(Records about locating elements on screens)
*****
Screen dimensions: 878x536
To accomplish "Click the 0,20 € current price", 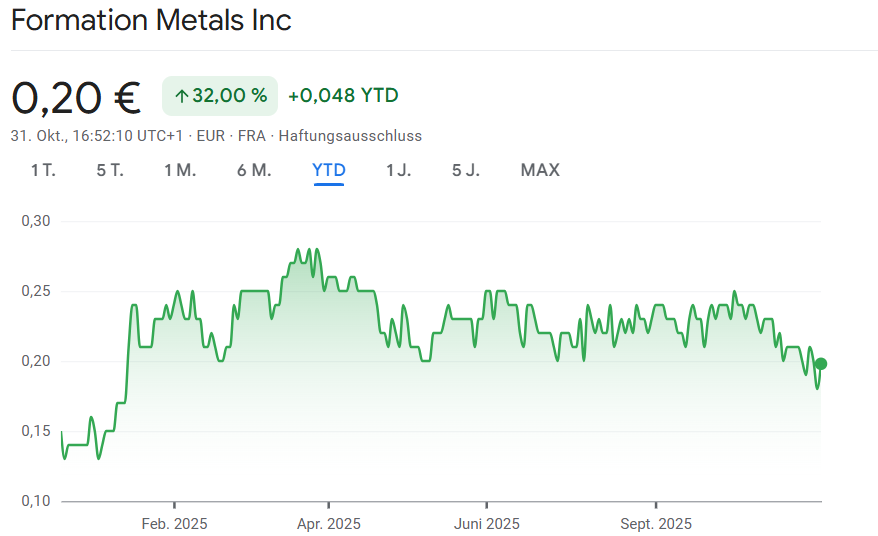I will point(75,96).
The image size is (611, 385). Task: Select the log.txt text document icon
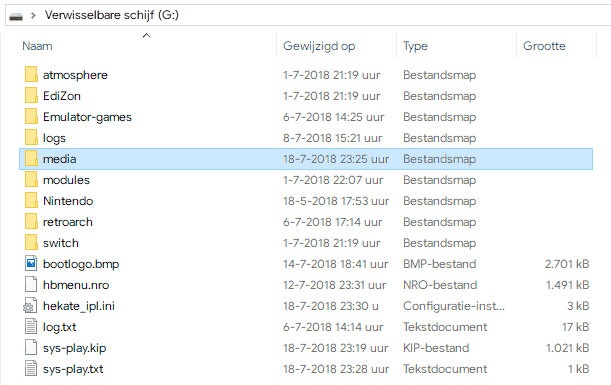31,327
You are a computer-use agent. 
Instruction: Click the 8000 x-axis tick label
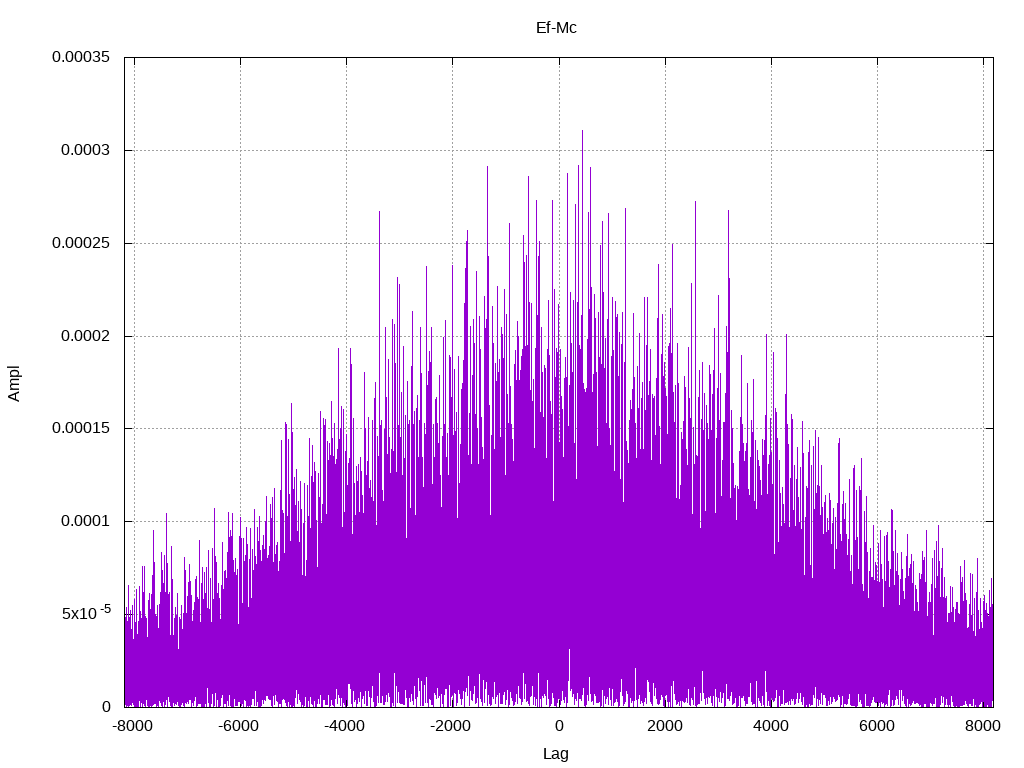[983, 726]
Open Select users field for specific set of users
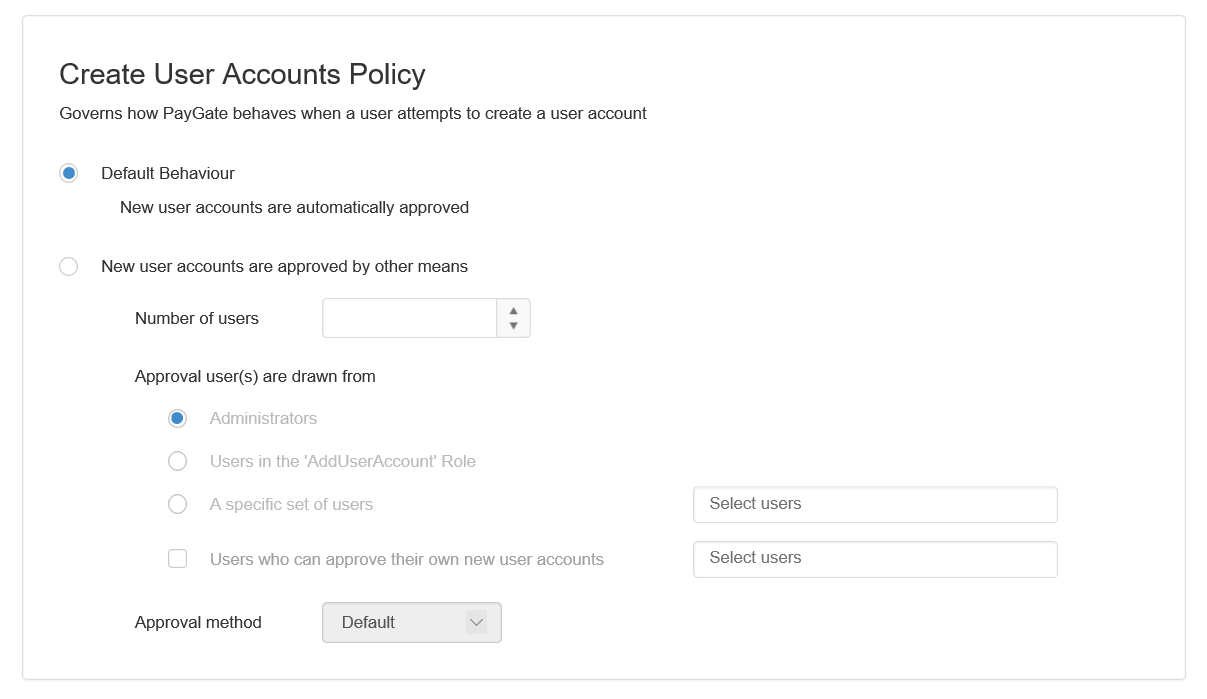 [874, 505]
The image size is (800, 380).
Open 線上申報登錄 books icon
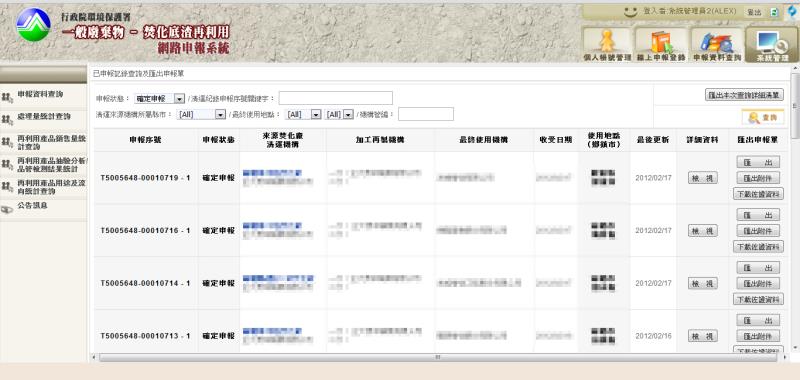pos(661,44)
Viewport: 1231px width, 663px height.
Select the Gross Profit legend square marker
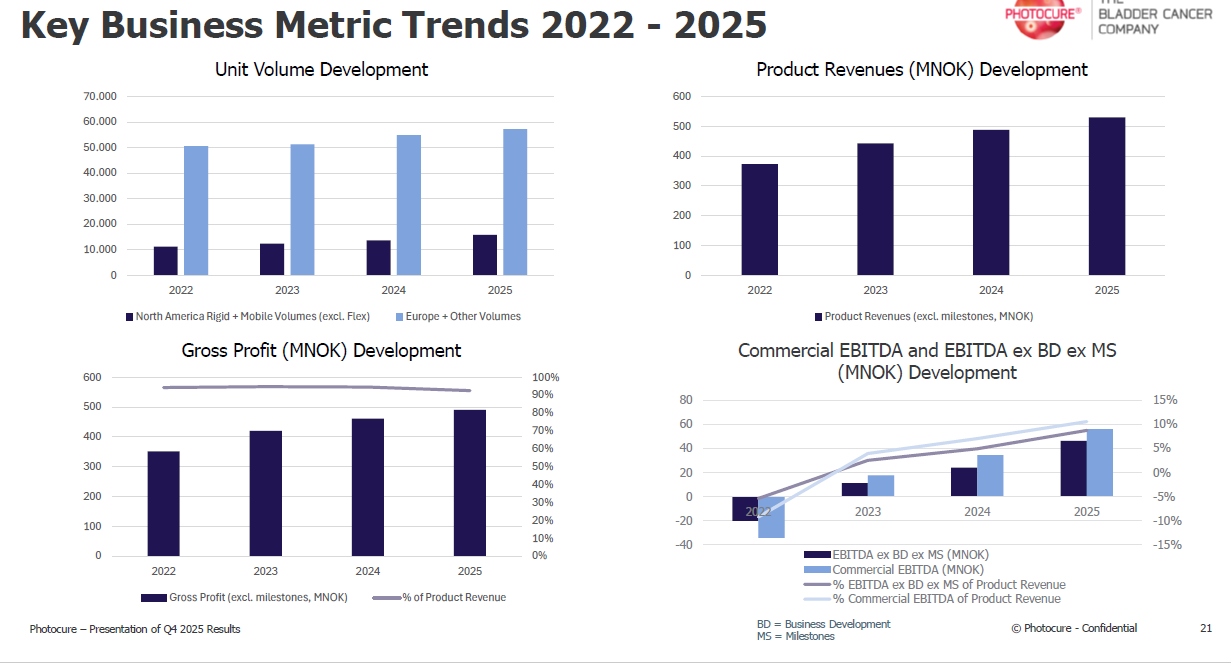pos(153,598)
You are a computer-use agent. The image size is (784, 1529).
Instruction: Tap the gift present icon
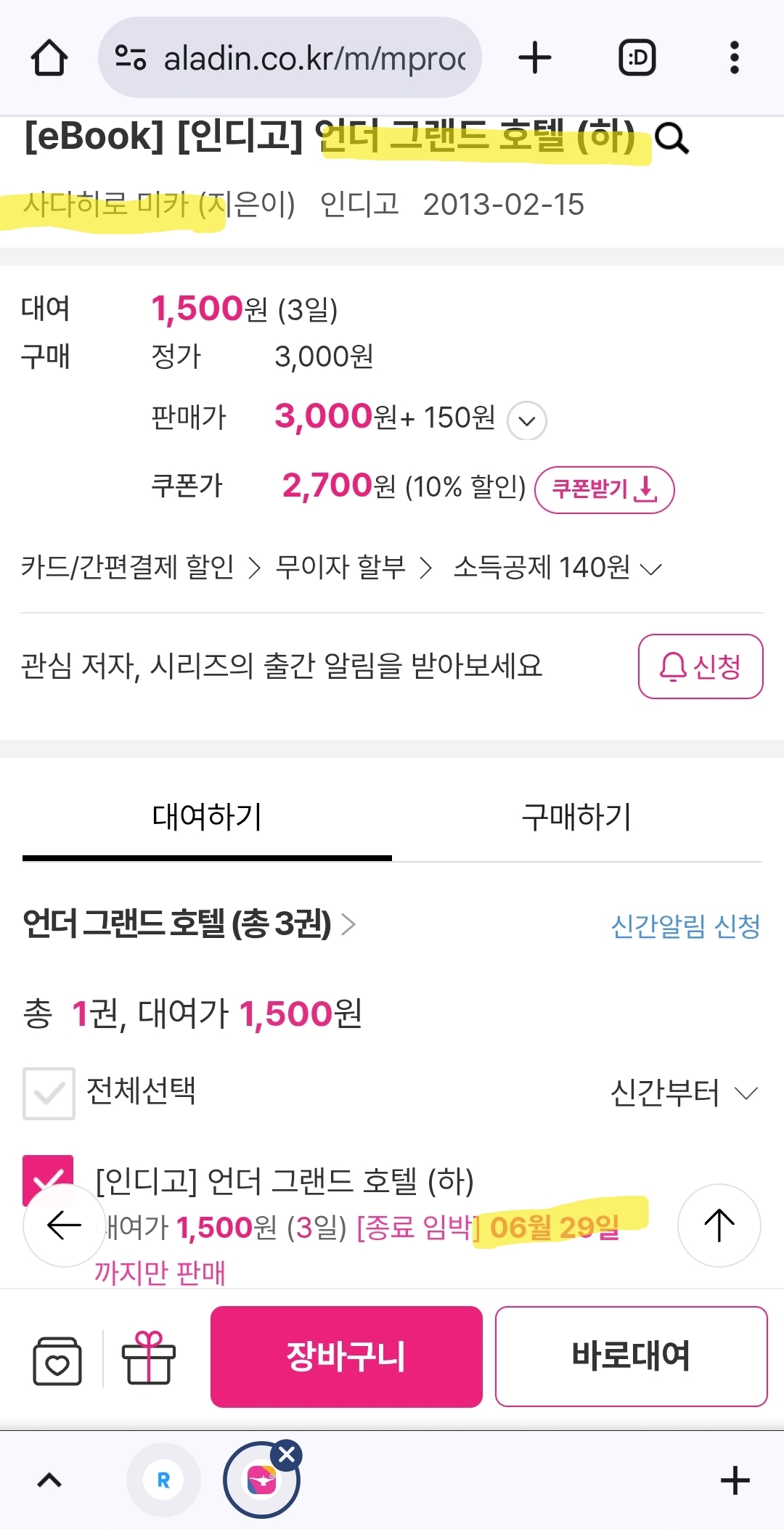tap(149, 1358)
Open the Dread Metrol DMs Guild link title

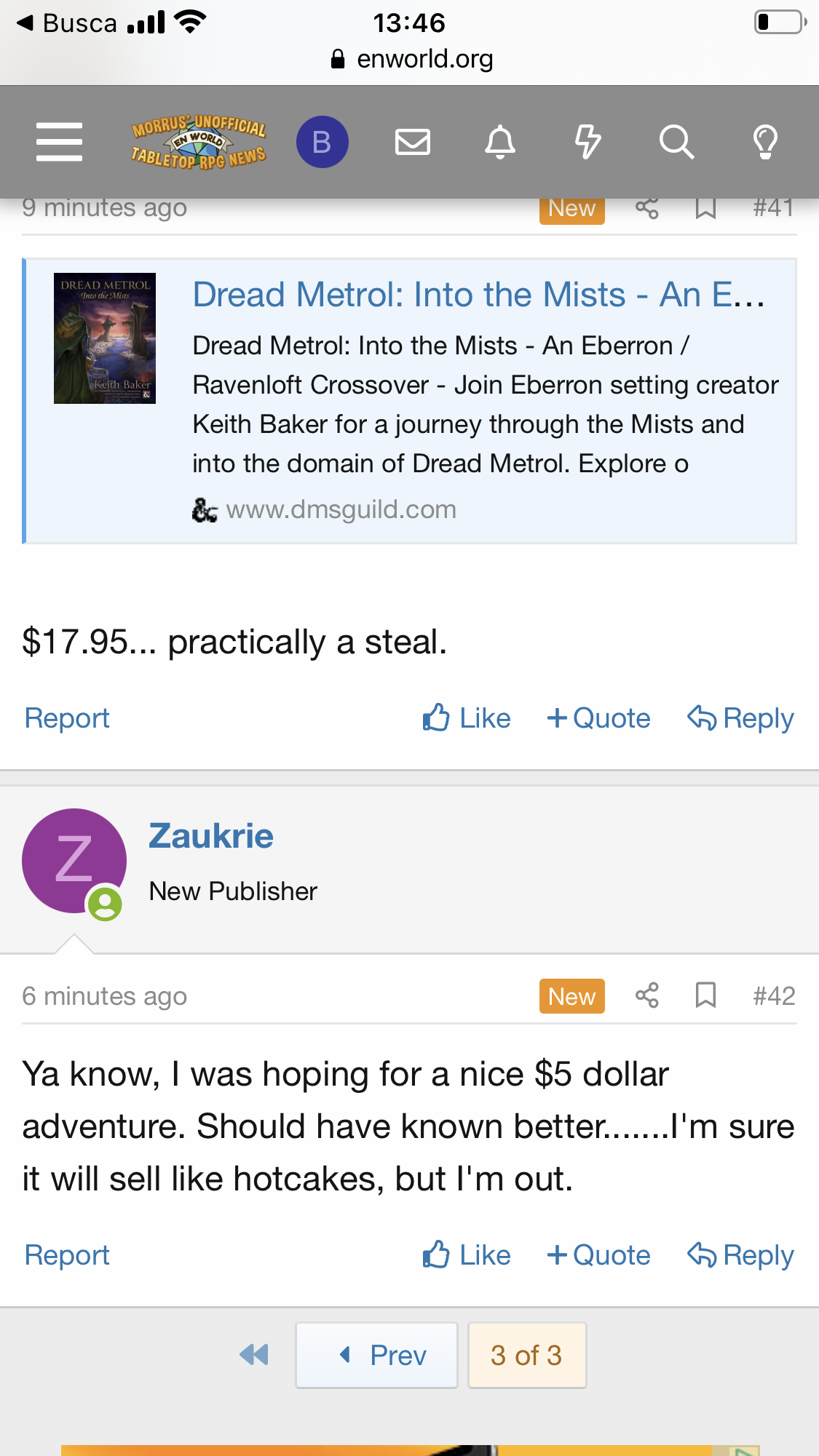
*****
◆ SET TASK ◆
Filter the listing above and copy each line that contains the word "agent".

◆ OUTPUT BELOW ◆
You are a computer-use agent. 
You are a computer-use agent. The image size is (784, 1529).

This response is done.